Amendment and Termination. The Board may amend, alter, suspend, discontinue, or terminate the 2020 Plan or any portion thereof at any time; provided, that no such amendment, alteration, suspension, discontinuance, or termination may be made without stockholder approval if (i) such approval is necessary to comply with any regulatory requirement applicable to the 2020 Plan or for changes in U.S. GAAP to new accounting standards; (ii) it would increase the number of securities which may be issued under the 2020 Plan (except for adjustments in connection with certain corporate events); or (iii) it would materially modify the requirements for participation in the 2020 Plan; provided, further, that any such amendment, alteration, suspension, discontinuance, or termination that would materially and adversely affect the rights of any participant or any holder or beneficiary of any award will not to that extent be effective without such individual’s consent.
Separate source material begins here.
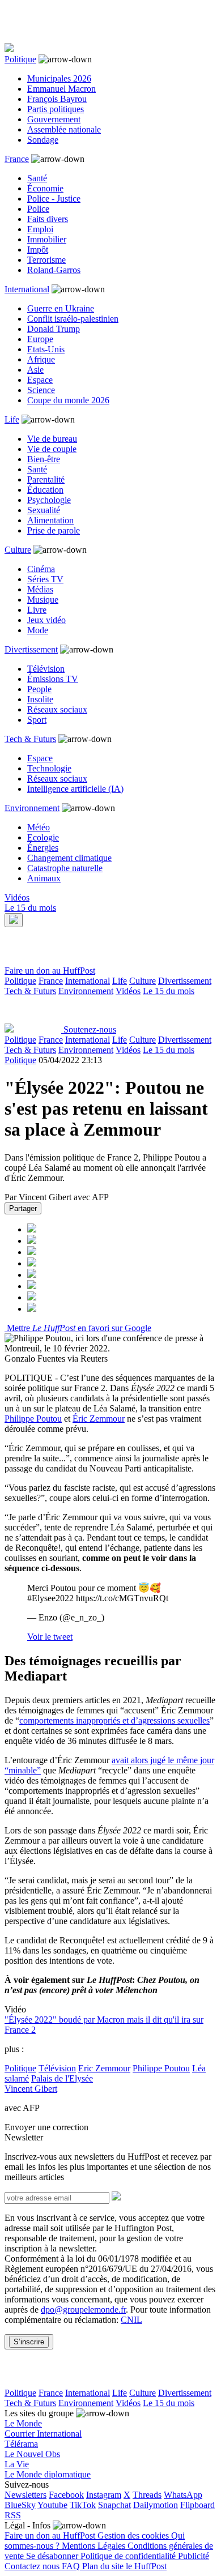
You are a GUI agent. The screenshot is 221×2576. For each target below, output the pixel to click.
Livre (36, 610)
The Compensation Committee may, to the extent consistent with the terms of any applicable award agreement, waive any conditions or rights under, amend any terms of, or alter, suspend, discontinue, cancel, or terminate, any award granted or the associated award agreement, prospectively or retroactively (including after a termination of employment or service); provided, that, except as otherwise permitted in the 2020 Plan, any such waiver, amendment, alteration, suspension, discontinuance, cancellation, or termination that would materially and adversely affect the rights of any participant with respect to such award will not to that extent be effective without such individual’s consent.
No Repricing. Without stockholder approval, except as otherwise permitted in the 2020 Plan: (i) no amendment or modification may reduce the exercise price of any option or the strike price of any SAR; (ii) the Compensation Committee may not cancel any outstanding option or SAR and replace it with a new option or SAR (with a lower exercise price or strike price, as the case may be) or other award or cash payment that is greater than the intrinsic value of the cancelled option or SAR; and (iii) the Compensation Committee may not take any other action which is considered a “repricing” for purposes of the stockholder approval rules of any securities exchange or inter-dealer quotation system on which the Company’s securities are listed or quoted.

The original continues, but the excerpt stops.